Brammer ended up with a chain of photography shops and for many years was the man with the camera on school picture taking day.
Almost three-quarters of a century after graduating, all three men recall their high school days with pride and chant...."Once you're a Wolverine, you're always a Wolverine."
Another great story in same paper, about a 1932 LHS grad, Jo Andrews, Jr. Andrews 94, is one of the oldest surviving grads of LHS. (Jo is father to our Washington School classmate Charles Andrews and his brother Ross Andrews - deceased). I think they moved away for a short time and Charles missed graduating with us - class '59.
Jo said 1932 was tough, nobody had any money. He said Lawton had been booming in 1928 but the crash came & by the time he graduated in '32 the economy had crashed hard. Jo's dad had a plumbing business and had done great through the late 20's, but by the time Andrews walked across the stage at LHS, "Dad had to scrounge enough money to get me a suit to graduate in." In spite of a money crunch, Andrews said he & his friends had great times. They would pile in someone's car and take dates to Medicine Park, Fort Sill, and the Midland Hotel [home of Canton Cafe]. Andrews remembers 'hanging out' in the balcony of the Lawton Theater, shooting pool at Rameys, and a place in the 200 block of D called Chili Billy's.

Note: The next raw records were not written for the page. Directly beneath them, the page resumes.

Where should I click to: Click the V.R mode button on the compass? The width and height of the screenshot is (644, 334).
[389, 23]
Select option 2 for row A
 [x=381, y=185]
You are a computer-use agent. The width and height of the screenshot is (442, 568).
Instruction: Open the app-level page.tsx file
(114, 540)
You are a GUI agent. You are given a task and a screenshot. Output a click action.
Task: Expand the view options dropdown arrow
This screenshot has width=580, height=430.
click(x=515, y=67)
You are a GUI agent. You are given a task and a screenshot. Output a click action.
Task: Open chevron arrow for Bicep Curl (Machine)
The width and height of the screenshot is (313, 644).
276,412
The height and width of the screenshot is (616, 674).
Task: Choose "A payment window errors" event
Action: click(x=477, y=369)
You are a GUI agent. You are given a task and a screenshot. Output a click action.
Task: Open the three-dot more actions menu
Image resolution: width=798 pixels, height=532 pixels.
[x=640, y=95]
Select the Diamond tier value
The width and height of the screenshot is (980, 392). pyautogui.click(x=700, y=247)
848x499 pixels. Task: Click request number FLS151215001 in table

A bowl of 3-way chili - had chili and beans and all the crackers you wanted for .15 cents!
Andrews and his buddy Homer Speck went to the Chicago's World Fair in 1932, after they graduated, as guests of Speck's mom. Jo married his high-school sweetheart Florence Crandall in 1936. They were married 57 years before Flo passed.
note: While I knew Charles from school and a bunch of us played together all the time, I also remember Mr. Andrews very well. The house where I lived (11th & Gore) originally had steam heat (radiators) and we used them for many years before dad removed them & installed central heat/air in '60's.Jo became a plumber like his dad & he delivered kerosene every fall that fired the boiler in the basement of our house that heated the water to produce steam for radiators! Pumped it in through a pipe from the outside. Big production...or at least seemed so at the time. Jo also worked on the boiler/system occasionally when there were problems.

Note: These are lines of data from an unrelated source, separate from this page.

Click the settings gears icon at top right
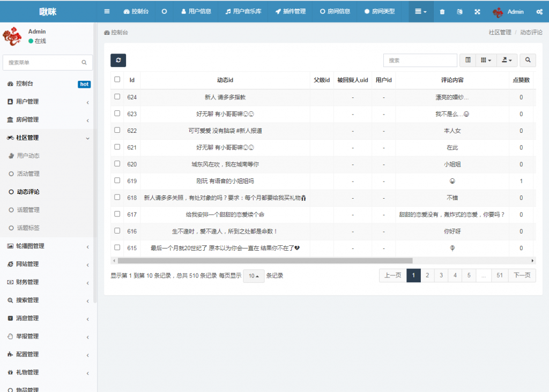[x=539, y=11]
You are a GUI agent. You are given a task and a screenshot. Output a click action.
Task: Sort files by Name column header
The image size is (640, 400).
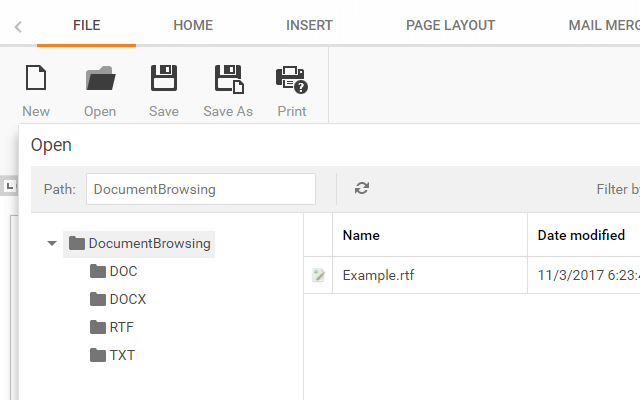click(361, 235)
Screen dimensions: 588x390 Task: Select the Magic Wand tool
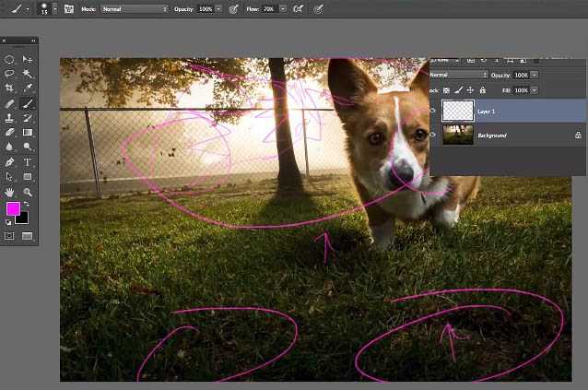pos(28,74)
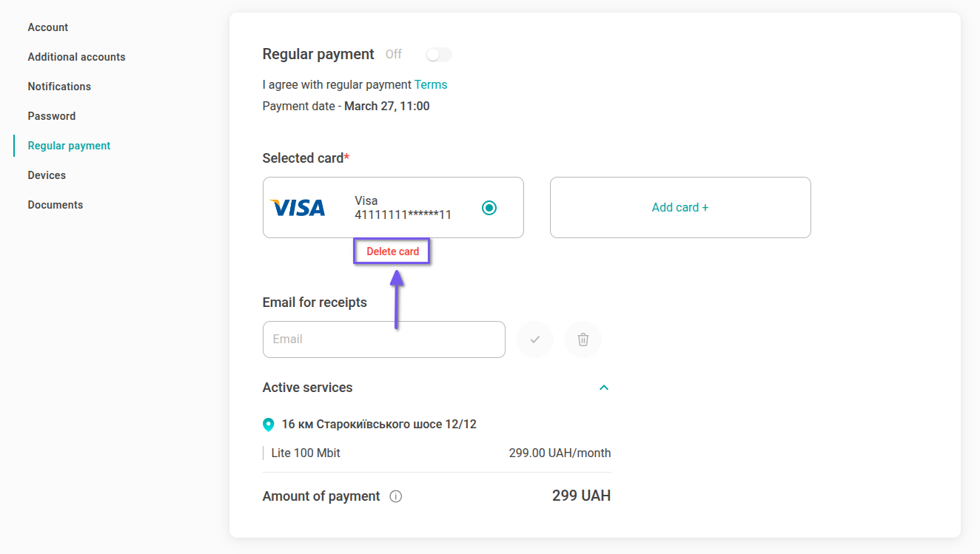Go to Additional accounts section
The height and width of the screenshot is (554, 980).
coord(76,57)
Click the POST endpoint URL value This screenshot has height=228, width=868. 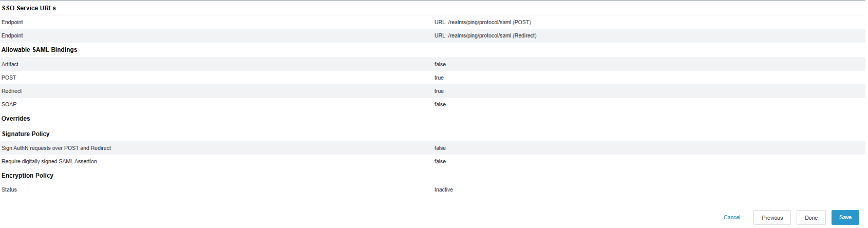coord(482,22)
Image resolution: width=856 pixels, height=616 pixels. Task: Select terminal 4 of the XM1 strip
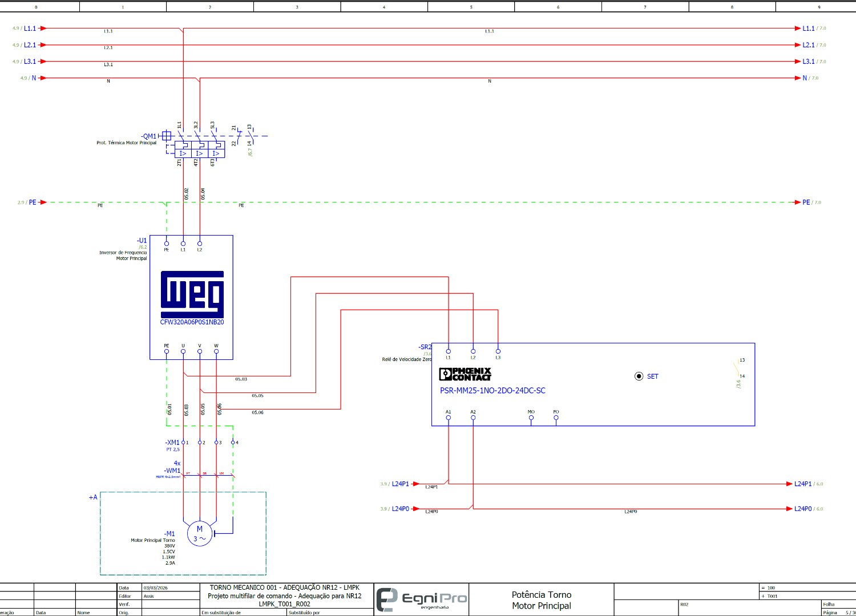point(233,443)
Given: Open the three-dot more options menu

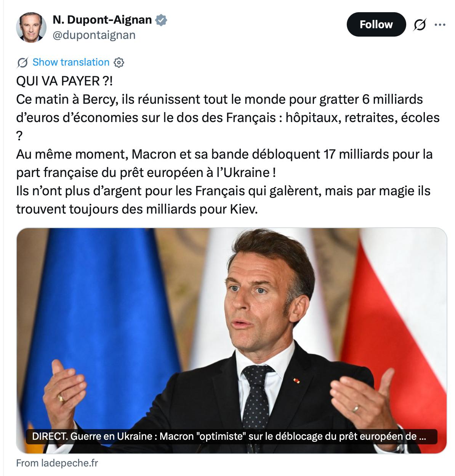Looking at the screenshot, I should tap(440, 25).
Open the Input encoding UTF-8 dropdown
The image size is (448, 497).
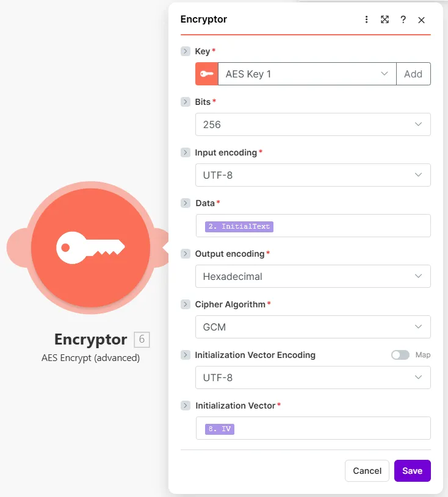[x=313, y=175]
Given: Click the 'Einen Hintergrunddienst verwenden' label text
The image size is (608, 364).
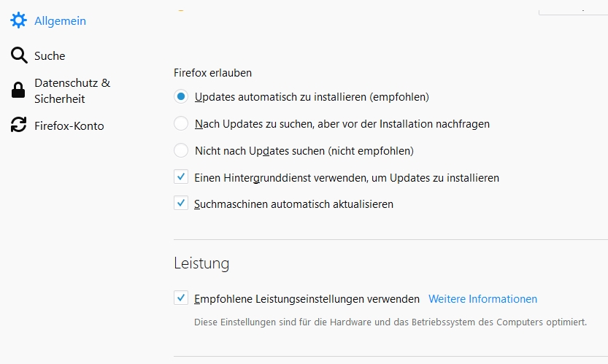Looking at the screenshot, I should click(x=347, y=177).
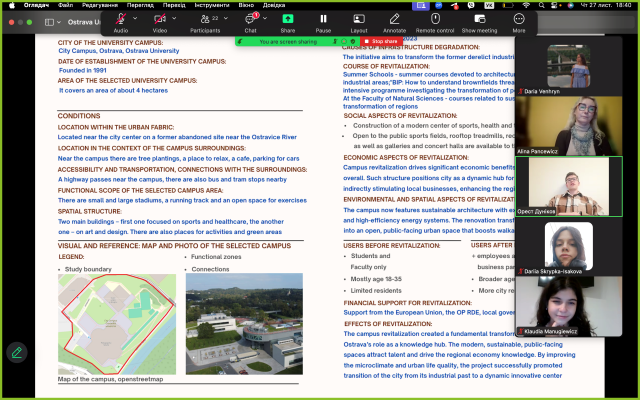Expand the arrow next to Audio
640x400 pixels.
(x=134, y=18)
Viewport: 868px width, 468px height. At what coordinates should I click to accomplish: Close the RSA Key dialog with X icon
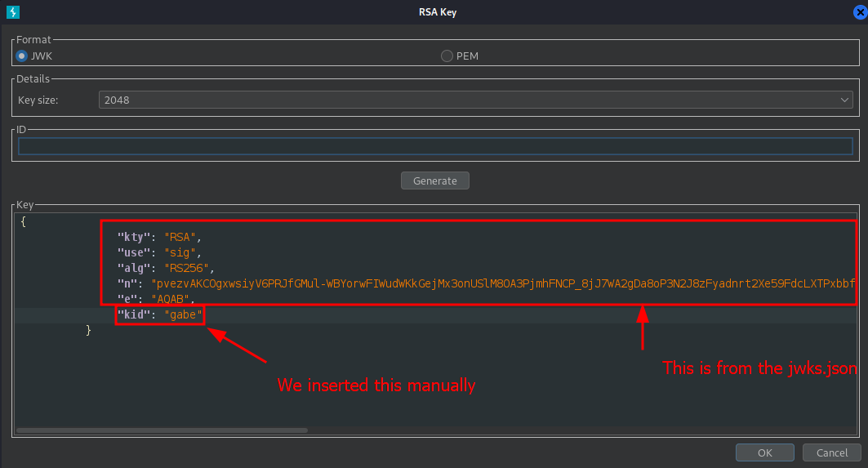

Kept bad news till last this time.....Sorry to report the passing of Linda (Cooper), 59, of Marlow. Linda passed on June 1. She is a '67 grad of LHS. She is survived by two brothers: James and Lonnie; two sisters: Joyce and Mary.Services were June 5 at Callaway-Smith-Cobb Chapel in Marlow.On line sympathies cards at: <www.callawaysmithcobb.com>
Hope all enjoy this history of our school and graduates.